In a press conference on Friday, Biden was asked whether he thought Senators Ted Cruz (R-Texas) and Josh Hawley (R-Mo.) should resign for objecting to the way the several states bypassed their election laws. The former vice president, who called on Americans to "turn the page" went on to illustrate why the nation is in this mess, comparing the two conservatives to Nazi propagandists.
"They're part of the big lie," Biden told reporters. "[Nazi propagandist Joseph] Goebbels and the great lie. You keep repeating the lie, repeating the lie." (Goebbels once said, "If you tell a lie big enough and keep repeating it, people will eventually come to believe it.") Of course, as hundreds of affidavits and court challenges make quite clear, the senators were right (and hardly alone) in their concerns about the election. An overwhelming number of Republicans and surprising number of Democrats believe the outcome of November 3rd and process were neither free nor fair. In other words, Biden isn't just maligning these senators but the tens of millions of people who share their concerns. At least now, he said in disgust, the American people have "a real, clear, good look at who they are."
But the American people are getting a real, clear, good look at the next president too. And suddenly, Biden's "it's-time-for-America-to-unite" bit doesn't sound quite so sincere. "President-elect Biden has just compared me and another Republican senator to Nazis," Hawley fired back. "Think about that for a moment. Let that sink in. Because I raised questions in the format prescribed by the laws of the United States about the way elections were conducted in the state of Pennsylvania, just as Democrats did about other states in 2001, 2005, and 2017, he is calling me a Nazi. This is undignified, immature, and intemperate behavior from the president-elect. It is utterly shameful. He should act like a dignified adult and retract these sick comments. And every Democrat member of congress should be asked to disavow these disgusting comments."
After four years of hearing the Left rant about Donald Trump's divisiveness, Joe Biden and company appear to have no interest in the fresh start or healing they keep talking about. Then there's Speaker Nancy Pelosi (D-Calif.), who gaveled in the new Congress with a significantly weaker majority. And yet, she still hasn't gotten the message from voters. On Sunday, the speaker warned that she will use the party's power and precious legislative time pursuing her never-ending vendetta against President Trump. "In protecting our Constitution and our Democracy, we will act with urgency, because this President represents an imminent threat to both," she wrote in a letter to Democrat colleagues. If the vice president doesn't respond, Pelosi warns, "we will proceed with bringing impeachment legislation to the floor." This from the woman who insisted in the 117th Congress's opening remarks, "pray that there be peace... and let it begin with us."

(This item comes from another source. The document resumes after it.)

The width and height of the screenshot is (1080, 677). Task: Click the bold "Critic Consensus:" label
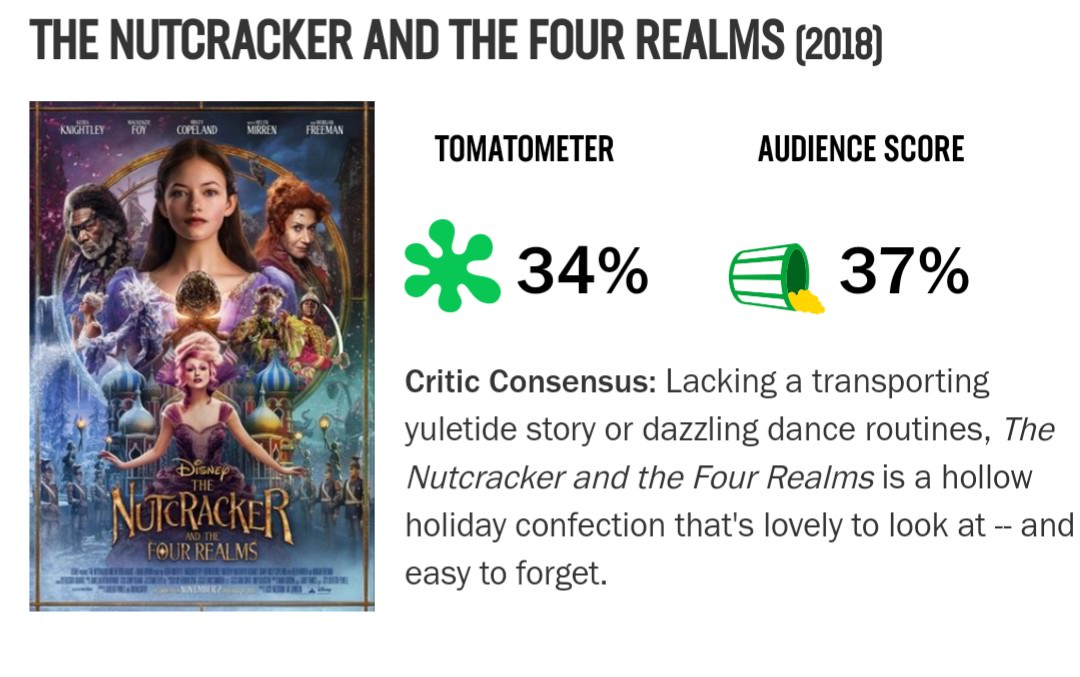click(530, 382)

Instead, she and every leftist at the height of power seems intent on pouring gasoline on the divided country's powder keg. "The damage caused by this week's rioting was enormous," law professor Jonathan Turley agreed, "but it will pale in comparison to the damage from a new precedent of a 'snap impeachment' for speech protected under the First Amendment. It is the very danger that the Framers sought to avoid... It would do to the Constitution what the rioters did to the Capitol: Leave it in tatters."
The Democratic Party keeps promising not to "fan the flames of hate." The American people say: Lay down your flame throwers and prove it.